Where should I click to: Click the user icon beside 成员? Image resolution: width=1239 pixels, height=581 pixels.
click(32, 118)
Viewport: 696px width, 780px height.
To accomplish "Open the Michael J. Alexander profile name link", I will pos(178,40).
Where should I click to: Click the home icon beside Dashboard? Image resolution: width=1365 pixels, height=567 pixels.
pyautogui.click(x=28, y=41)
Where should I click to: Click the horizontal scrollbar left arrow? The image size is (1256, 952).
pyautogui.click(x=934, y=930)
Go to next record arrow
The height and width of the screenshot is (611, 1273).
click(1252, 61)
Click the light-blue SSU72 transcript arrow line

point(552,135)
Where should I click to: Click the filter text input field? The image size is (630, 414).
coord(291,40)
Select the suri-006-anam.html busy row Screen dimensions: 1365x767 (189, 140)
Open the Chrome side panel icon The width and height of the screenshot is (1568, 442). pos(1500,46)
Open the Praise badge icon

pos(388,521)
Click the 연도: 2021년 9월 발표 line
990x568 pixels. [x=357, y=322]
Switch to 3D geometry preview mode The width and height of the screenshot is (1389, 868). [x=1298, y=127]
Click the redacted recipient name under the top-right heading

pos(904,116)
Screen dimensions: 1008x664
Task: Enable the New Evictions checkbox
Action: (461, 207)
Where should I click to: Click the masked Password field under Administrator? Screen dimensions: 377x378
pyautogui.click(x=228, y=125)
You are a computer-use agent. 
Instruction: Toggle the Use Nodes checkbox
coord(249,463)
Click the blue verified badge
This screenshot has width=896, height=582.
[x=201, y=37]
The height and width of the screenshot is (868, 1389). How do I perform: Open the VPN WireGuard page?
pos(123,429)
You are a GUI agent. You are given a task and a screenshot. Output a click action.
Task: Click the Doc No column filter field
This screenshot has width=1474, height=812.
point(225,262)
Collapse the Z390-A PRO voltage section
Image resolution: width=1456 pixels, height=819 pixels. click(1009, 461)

══════════

Write out all the data again, swapping "Where should I click to" for "Where do I click to" each time it appears and keeping everything else the same.

Where do I click to: Click the user icon beside 成员? Image resolution: width=1239 pixels, height=581 pixels.
click(32, 118)
Viewport: 696px width, 780px height.
To accomplish "Open the Michael J. Alexander profile name link", I will pos(178,40).
Where do I click to: Click the home icon beside Dashboard? Image resolution: width=1365 pixels, height=567 pixels.
pyautogui.click(x=28, y=41)
Where do I click to: Click the horizontal scrollbar left arrow? The image size is (1256, 952).
pyautogui.click(x=934, y=930)
Go to next record arrow
The height and width of the screenshot is (611, 1273).
click(1252, 61)
Click the light-blue SSU72 transcript arrow line

point(552,135)
Where do I click to: Click the filter text input field? The image size is (630, 414).
coord(291,40)
Select the suri-006-anam.html busy row Screen dimensions: 1365x767 (189, 140)
Open the Chrome side panel icon The width and height of the screenshot is (1568, 442). pos(1500,46)
Open the Praise badge icon

pos(388,521)
Click the 연도: 2021년 9월 발표 line
990x568 pixels. [x=357, y=322]
Switch to 3D geometry preview mode The width and height of the screenshot is (1389, 868). [x=1298, y=127]
Click the redacted recipient name under the top-right heading

pos(904,116)
Screen dimensions: 1008x664
Task: Enable the New Evictions checkbox
Action: (461, 207)
Where do I click to: Click the masked Password field under Administrator? Screen dimensions: 377x378
pyautogui.click(x=228, y=125)
You are a computer-use agent. 
Instruction: Toggle the Use Nodes checkbox
coord(249,463)
Click the blue verified badge
This screenshot has width=896, height=582.
[x=201, y=37]
The height and width of the screenshot is (868, 1389). How do I perform: Open the VPN WireGuard page?
pos(123,429)
You are a GUI agent. You are given a task and a screenshot. Output a click action.
Task: Click the Doc No column filter field
This screenshot has width=1474, height=812.
point(225,262)
Collapse the Z390-A PRO voltage section
Image resolution: width=1456 pixels, height=819 pixels. click(1009, 461)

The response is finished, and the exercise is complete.